# Duck Calls



## Tclem (Jan 24, 2014)

Here's a couple duck calls with smoke kwack wacker inserts ( yes something other than red ) 
Stabilized beb ca finish and stabilized russian olive burl with an ebony band since I turned my tenon down to small

Reactions: Like 3


----------



## ironman123 (Jan 24, 2014)

Tony, that is a cool call. I like the Quack Wacker inserts. (Just not the red ones).

Ray


----------



## Tclem (Jan 24, 2014)

ironman123 said:


> Tony, that is a cool call. I like the Quack Wacker inserts. (Just not the red ones).
> 
> Ray


Ty ray I made a couple for buddies and now I'm starting to enjoy making them


----------



## DKMD (Jan 24, 2014)

Nicely done, Tony! You seem to get an awful lot of shop time for a new daddy... What's the secret?


----------



## Tclem (Jan 24, 2014)

DKMD said:


> Nicely done, Tony! You seem to get an awful lot of shop time for a new daddy... What's the secret?

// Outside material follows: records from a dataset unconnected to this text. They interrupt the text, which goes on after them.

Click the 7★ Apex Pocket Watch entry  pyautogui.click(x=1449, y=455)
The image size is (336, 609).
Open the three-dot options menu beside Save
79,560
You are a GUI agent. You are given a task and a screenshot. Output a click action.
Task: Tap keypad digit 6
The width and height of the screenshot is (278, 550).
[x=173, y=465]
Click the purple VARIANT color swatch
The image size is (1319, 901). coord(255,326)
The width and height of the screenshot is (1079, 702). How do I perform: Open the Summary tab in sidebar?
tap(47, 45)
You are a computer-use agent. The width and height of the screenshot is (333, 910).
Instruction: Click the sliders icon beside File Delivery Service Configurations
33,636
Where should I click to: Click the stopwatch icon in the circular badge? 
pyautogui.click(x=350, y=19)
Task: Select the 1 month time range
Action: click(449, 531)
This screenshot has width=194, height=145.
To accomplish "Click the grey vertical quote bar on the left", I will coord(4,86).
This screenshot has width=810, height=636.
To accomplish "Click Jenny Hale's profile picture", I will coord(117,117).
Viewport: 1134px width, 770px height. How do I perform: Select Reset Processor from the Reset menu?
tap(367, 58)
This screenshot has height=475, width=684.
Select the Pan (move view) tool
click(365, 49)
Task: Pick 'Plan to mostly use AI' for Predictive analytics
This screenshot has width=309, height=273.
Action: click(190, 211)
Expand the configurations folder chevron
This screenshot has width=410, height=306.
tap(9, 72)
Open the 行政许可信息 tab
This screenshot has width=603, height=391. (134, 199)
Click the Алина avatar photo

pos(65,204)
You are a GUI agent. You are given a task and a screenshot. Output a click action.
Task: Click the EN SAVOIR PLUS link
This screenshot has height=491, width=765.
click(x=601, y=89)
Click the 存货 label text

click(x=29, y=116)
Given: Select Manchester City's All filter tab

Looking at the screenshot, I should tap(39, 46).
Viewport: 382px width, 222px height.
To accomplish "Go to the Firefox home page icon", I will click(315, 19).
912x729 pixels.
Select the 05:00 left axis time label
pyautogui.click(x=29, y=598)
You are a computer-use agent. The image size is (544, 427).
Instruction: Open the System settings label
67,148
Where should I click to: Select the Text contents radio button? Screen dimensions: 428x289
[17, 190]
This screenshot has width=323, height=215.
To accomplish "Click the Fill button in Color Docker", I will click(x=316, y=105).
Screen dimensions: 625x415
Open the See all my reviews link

Well baby Paxton sleeps all day so I'm in the shop all day and up all night with him. Also on vacation so I'm getting in as much time as I can before I go back to work

Reactions: Like 1


----------



## manbuckwal (Jan 24, 2014)

Nice calls Tony !


----------



## Tclem (Jan 24, 2014)

manbuckwal said:


> Nice calls Tony !


Ty that's some beb I got from you a while back. Just got it back from Mel at wooddynamics


----------



## manbuckwal (Jan 24, 2014)

Sweet ! I love Buckeye Burl !!!


----------



## Tclem (Jan 24, 2014)

These are my first batch of it and I love it awesome. Found a box of 3 lbs of pen blanks on eBay for $30 a while back. About 100 blanks. Sent most of it off but still have more. The pen I just posted earlier was from that batch


----------



## manbuckwal (Jan 25, 2014)

Heck of a deal !!


----------



## myingling (Jan 25, 2014)

Nice Turners


----------